Steve ..... just thinking, the employment question comes up time and time again and even seems to getting more frequent! I know we need to keep new threads open and working - but any articles / quotes / figures relating to employment (or rather unemployment) couldnt we copy those into a new sticky ?? that way we could direct people to reading that in addition to answering them directly ? often if you direct people to reading previous posts on the subject - the original subject thread may have had nothing relating to employment at all (if you understand what I mean) and therfore makes them hard to find.

just a thought


----------



## XTreme (May 17, 2008)

decgraham said:


> there is a requirement I believe for this type of work but you need to get your self advertised, I'm sure Xtreme could help there


XTreme could help there!


----------



## Mely (Jun 17, 2009)

HI I am also a Canadian and have been living in Madrid for over a year now. 

Do you have work contracts? If not, it is extremely complicated to get residency as Canada does not have an agreement with Spain. Getting work contract is how you can get a residency status but seeing the unemployement rate... Spanish companies are not willing to spend extra money to hire a non-spaniard especially if they can find someone within the country to fullfill the job. Seeing as you have a pretty good budget, I suggest you go there and try to see how things work out for you in your field; basically, doing it as a side job. 

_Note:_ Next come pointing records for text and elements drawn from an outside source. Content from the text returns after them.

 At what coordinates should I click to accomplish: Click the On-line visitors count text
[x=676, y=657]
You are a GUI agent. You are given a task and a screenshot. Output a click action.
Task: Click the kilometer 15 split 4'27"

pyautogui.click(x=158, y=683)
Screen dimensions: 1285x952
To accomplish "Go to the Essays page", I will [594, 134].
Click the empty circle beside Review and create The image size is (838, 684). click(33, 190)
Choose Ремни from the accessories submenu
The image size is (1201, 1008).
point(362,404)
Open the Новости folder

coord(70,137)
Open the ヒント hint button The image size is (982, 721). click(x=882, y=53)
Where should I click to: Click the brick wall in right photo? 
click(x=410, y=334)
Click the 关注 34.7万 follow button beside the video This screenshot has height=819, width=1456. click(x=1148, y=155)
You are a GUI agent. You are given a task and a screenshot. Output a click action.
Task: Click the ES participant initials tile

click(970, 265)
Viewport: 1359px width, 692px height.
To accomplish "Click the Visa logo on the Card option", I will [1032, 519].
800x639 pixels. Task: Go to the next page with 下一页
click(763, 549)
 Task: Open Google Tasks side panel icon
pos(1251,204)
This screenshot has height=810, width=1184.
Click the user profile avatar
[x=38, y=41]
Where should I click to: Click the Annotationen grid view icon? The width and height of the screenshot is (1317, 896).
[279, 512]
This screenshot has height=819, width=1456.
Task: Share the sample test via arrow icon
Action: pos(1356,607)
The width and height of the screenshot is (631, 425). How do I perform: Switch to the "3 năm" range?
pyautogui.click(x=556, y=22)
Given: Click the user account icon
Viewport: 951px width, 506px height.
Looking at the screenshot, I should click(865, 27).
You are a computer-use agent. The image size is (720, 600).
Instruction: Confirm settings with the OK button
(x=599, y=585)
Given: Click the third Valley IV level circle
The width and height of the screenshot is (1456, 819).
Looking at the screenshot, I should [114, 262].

Valencia is a gorgeous city and you are going to love it there... quite the different feel of lifestyle from TO! Best of luck in your journey and let us know how things work out for you. 

mely :wave:


----------



## gtaontario (Jun 2, 2009)

decgraham said:


> Hi,
> 
> I hunted high and low to find a company to fix the speedo on my Porsche, the Kilometer trip reading packed up. I did a Google and came up with a company in the US that did it for $135.00. Luckily for me I had friend’s traveling to the US on holiday so they dropped it off and picked it up. Point is, there is a requirement I believe for this type of work but you need to get your self advertised, I'm sure Xtreme could help there plus get your self around all the car dealers. I believe, as everyone has, or will tell you Spain is not in good shape at the moment but if your budget is around Euros 3500.00 a month for a year and a half you should be ok. Who knows, along the way you might find something else to do. As Jo will tell you don't burn your bridges just in case. If you make it and my speedo packs up again I'll be in touch. Best of luck.


thanks for responding ,..you can reach me at [email protected] or 001 416 939 3533 
regards dan


----------



## gtaontario (Jun 2, 2009)

Mely said:


> HI I am also a Canadian and have been living in Madrid for over a year now.
> 
> Do you have work contracts? If not, it is extremely complicated to get residency as Canada does not have an agreement with Spain. Getting work contract is how you can get a residency status but seeing the unemployement rate... Spanish companies are not willing to spend extra money to hire a non-spaniard especially if they can find someone within the country to fullfill the job. Seeing as you have a pretty good budget, I suggest you go there and try to see how things work out for you in your field; basically, doing it as a side job.
> 
> ...


hello,..thanks for advice ,..anyway we have double citizenship,..we are canadian and romanian to,..which in this case will used the romanian citizenship because romania is part of the ue ,..
my wife she may get the chance to work from spain by computer ,..on contracts ,.she is very good in what she is doing and mostly she can go back any time or get same work on the projects ,..
thanks again dan ,and maybe will see you there,.


----------



## Chica (Mar 23, 2009)

mcginlay said:


> Just re-read my post and it doesnt sound right. Oh well!!:confused2:


Lol...I know exactly what you mean. My english is getting worse as the years roll on.


----------



## rajagiri3 (Jun 18, 2009)

welcomeeeeeeeeee


----------



## Chica (Mar 23, 2009)

rajagiri3 said:


> welcomeeeeeeeeee


Ok. :welcome:. There you go


----------



## gtaontario (Jun 2, 2009)

Chica said:


> Ok. :welcome:. There you go


thank you chica ,..for your greetings,..


----------



## Chica (Mar 23, 2009)

gtaontario said:


> thank you chica ,..for your greetings,..


Sorry. That was meant for rajagirl3. Wierd or what??!!

Anyway. This is for you :welcome: to the forum. I'm sure you will spend many a happy hour on here


----------